§ Instructions to follow
An exact copy is the goal: every line from the one containing "Task: Click the stamp clone tool" to the end of the material below, pictures excluded.
-- Information provided follows --
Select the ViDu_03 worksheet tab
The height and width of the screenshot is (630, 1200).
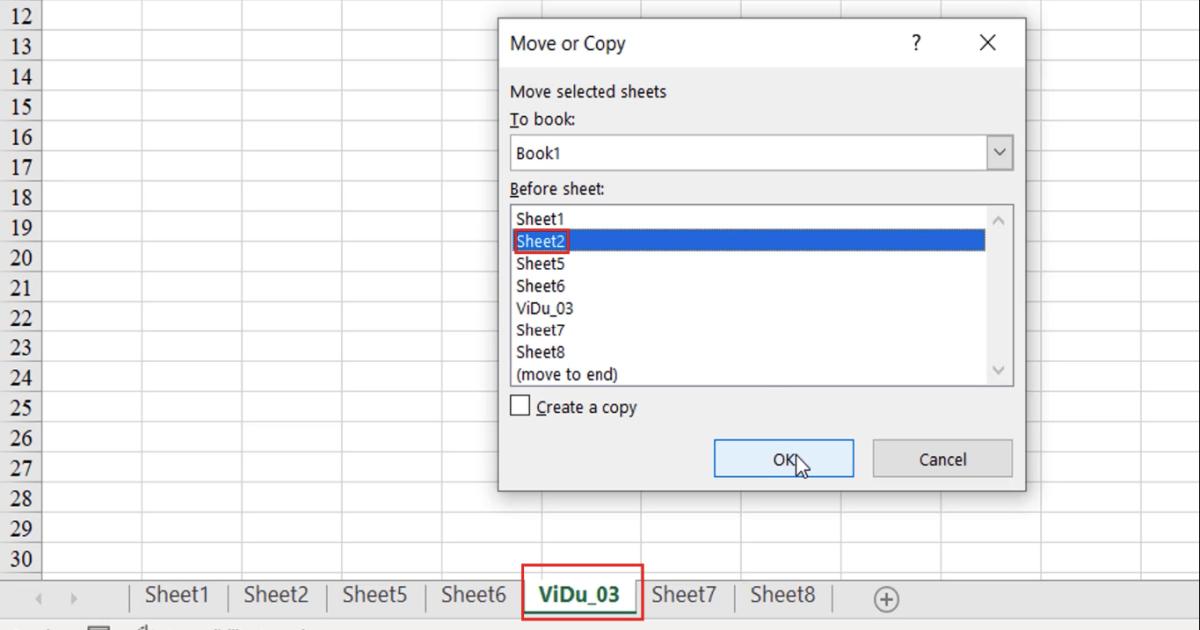pyautogui.click(x=581, y=594)
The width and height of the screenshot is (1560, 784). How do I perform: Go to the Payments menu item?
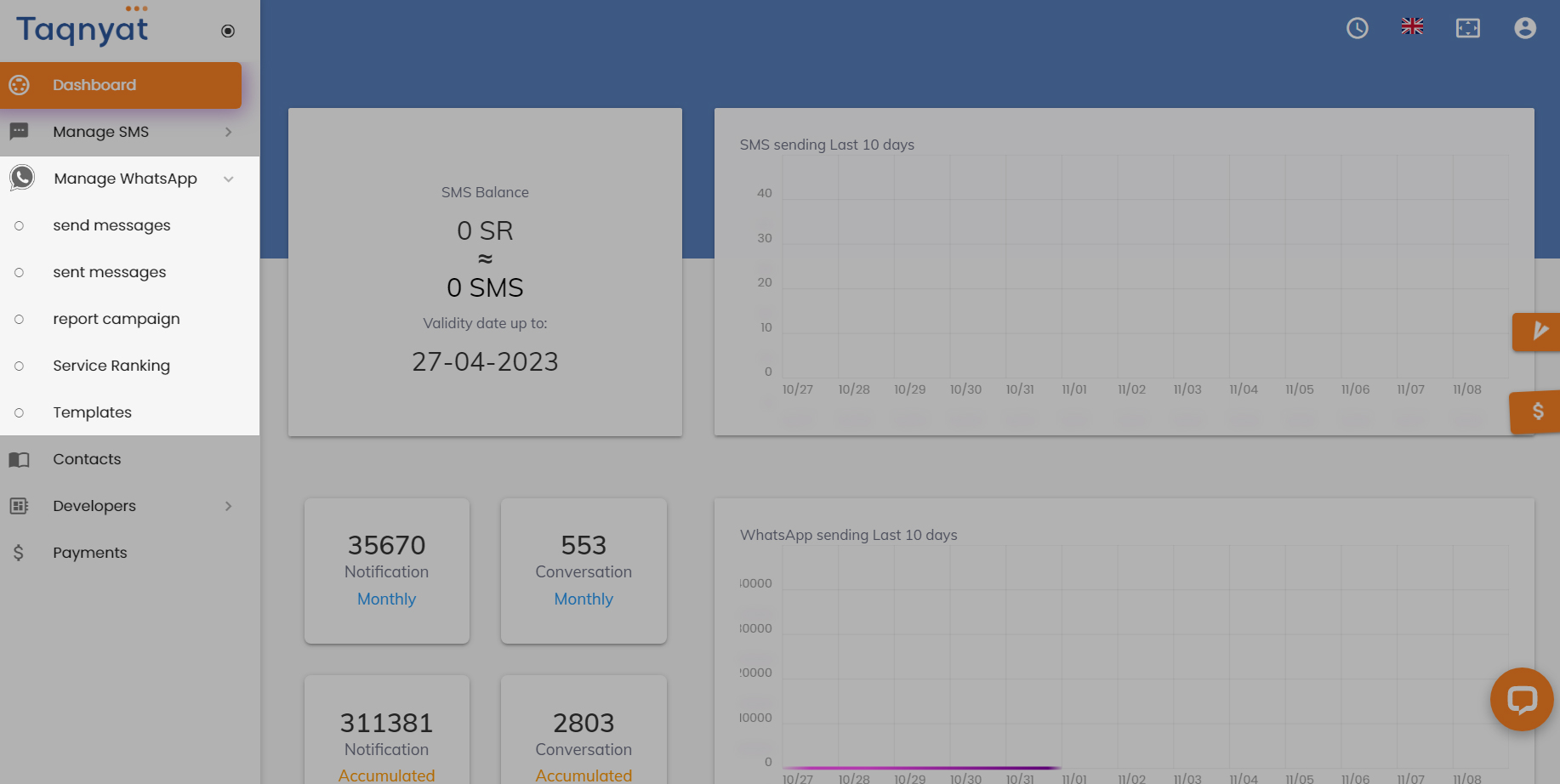129,553
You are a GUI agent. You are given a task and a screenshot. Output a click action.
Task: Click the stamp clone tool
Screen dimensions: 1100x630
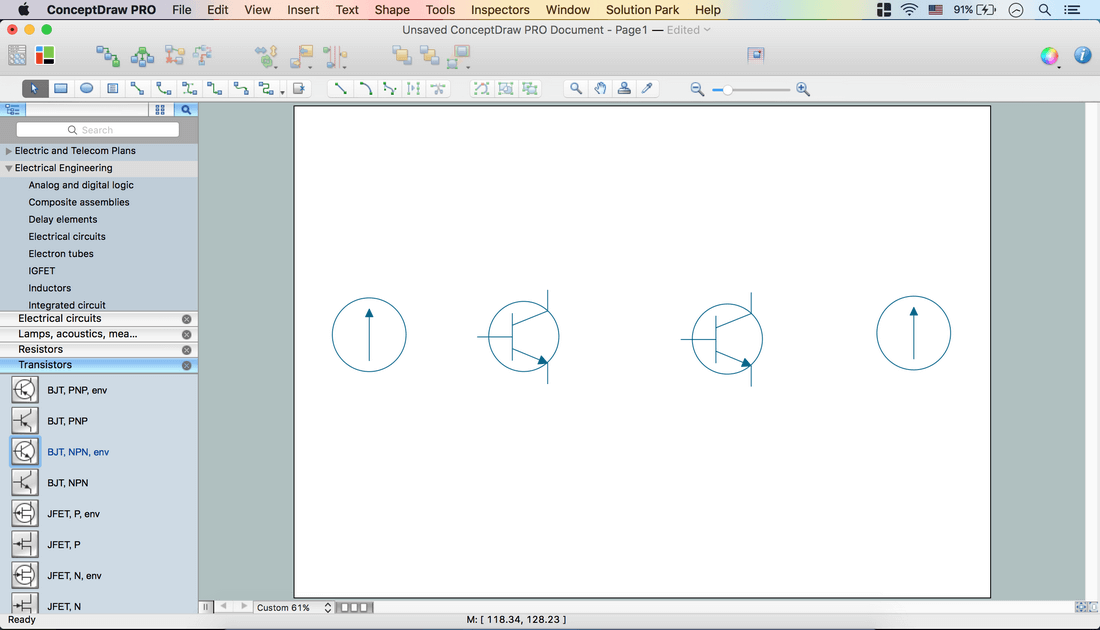tap(624, 88)
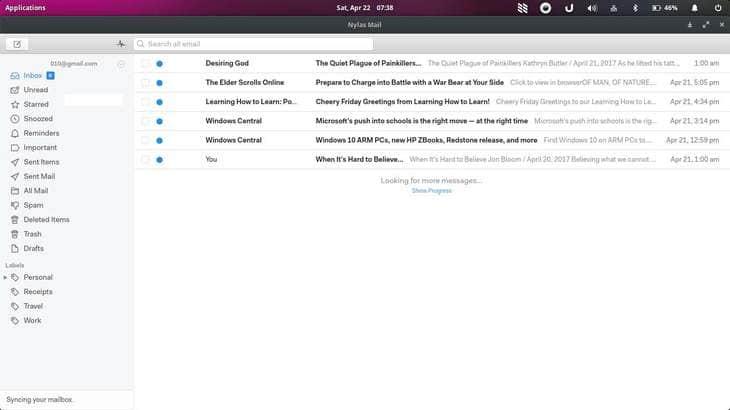
Task: Open the Snoozed folder
Action: point(38,118)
-- Information provided concluded --
§ The answer
Task: Click the stamp clone tool
Screen dimensions: 1100x630
tap(624, 88)
Task: Open the Snoozed folder
Action: point(38,118)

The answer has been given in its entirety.